* [Provided data]
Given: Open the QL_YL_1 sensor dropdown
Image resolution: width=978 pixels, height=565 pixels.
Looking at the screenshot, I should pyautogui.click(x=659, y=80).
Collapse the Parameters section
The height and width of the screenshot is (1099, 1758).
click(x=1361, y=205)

* [Set exercise] Please reproduce the data above line for line, with no changes.

* [Written solution]
Given: Open the QL_YL_1 sensor dropdown
Image resolution: width=978 pixels, height=565 pixels.
Looking at the screenshot, I should pyautogui.click(x=659, y=80).
Collapse the Parameters section
The height and width of the screenshot is (1099, 1758).
click(x=1361, y=205)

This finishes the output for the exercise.